On Sunday, October 30, the Art Center will once again host its Día de los Muertos celebration after a two-year hiatus due to the pandemic. This year, the celebration will center around the luchadores.
Multimedia artist Miriam Alarcón Avila has created works about luchadores for several years, including her Little Luchadores project and her Immigrant Luchadores project. In Spanish, she says, lucha has a double meaning.
“It’s the lucha mask [used by professional wrestlers] and also the lucha which consists of putting all your heart and soul into reaching and overcoming an obstacle”, explains Alarcón Avila. “When you translate lucha, it’s like a struggle. And that’s a tiny part of it, but a lucha is bigger than a fight; it’s quite a journey, going through the process of putting in all you can and succeeding. That’s why I use them.
In Alarcón Avila’s Immigrant Luchadores project, she uses handmade portraits and masks to tell the stories of Latinx who immigrated to Iowa. She interviews them and then creates custom luchador masks inspired by their stories. The result is colorful portraits, prose, and taped interviews of the luchadores who live, work, and play in Iowa. The anonymity of the lucha masks allows the luchadores of Alarcón Avila to tell the stories of their immigration to Iowa or the mistreatment they suffered upon arriving here. Many of these talks were recorded or turned into poetry and prose by writers from the Iowa Writers’ Workshop.
Alarcón Avila’s Little Luchadores are similar, but this project features portraits of children who created their own masks. According to Alarcón Avila, representation is the goal of this project.

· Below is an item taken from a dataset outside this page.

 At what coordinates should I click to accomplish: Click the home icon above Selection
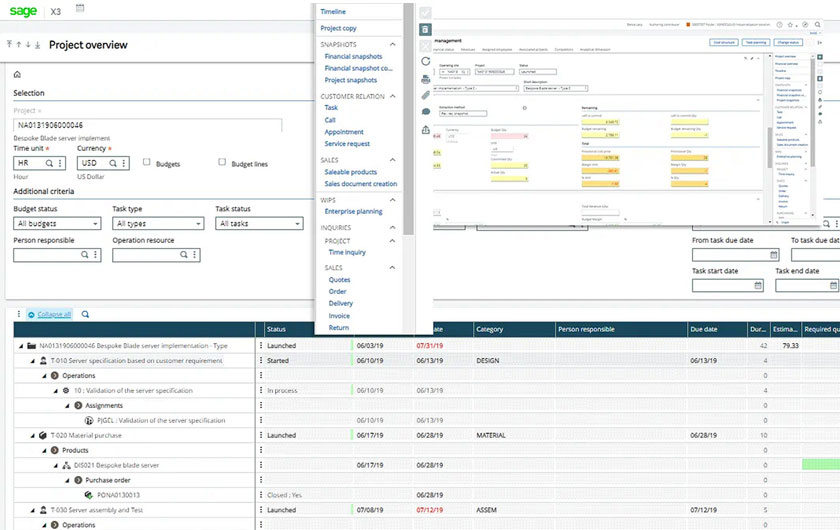(x=17, y=74)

“When I imagined my work, I was always in love with children. Little Latino children usually go through places where they cannot see their face and they do not feel represented”, explains Alarcón Avila. “And I see my children in their faces. You know, the brown faces, the noses, the smiles, the skin colors. I know they’re different children, it’s just that we are these phenotypic characteristics. The same characteristics as ‘they’ve been stereotyped and tortured by discrimination are the same beautiful characteristics that we carry in our genetics, so I think it’s important to be proud of that.
From October 28 through January 15, patrons will be able to view Alarcón Avila’s masks, portraits, and video interview series on the lower level of the art center as part of the Iowa Artists 2022 Series.
Along with the Alarcón Avila exhibition, she was also commissioned to build the ofrenda for the Art Center’s Día de los Muertos celebration. Building an ofrenda has always been a part of Alarcón Avila’s life and this year she is excited to build one for the community. She is also excited for people to visit her exhibit during the celebration. Throughout the event, there will be activities in his exhibit like a wall of memories, where little luchadores can write memories for their loved ones.
“At the end of the day, we celebrate the dead because it’s part of life. It’s just the circle,” said Alarcón Avila. “Celebrating Day of the Dead is celebrating life. And be grateful because we are still here and we can still celebrate.
You can see Alarcón Avila’s exhibition at the Des Moines Art Center from October 28 to January 15. Learn more about the exhibition at the Alarcón Avila Artist Talk on Sunday, November 13. Celebrate Día de los Muertos at the Art Center on October 30 from 11 to 3 p.m. The ofrenda can be seen at the Art Center until November 14.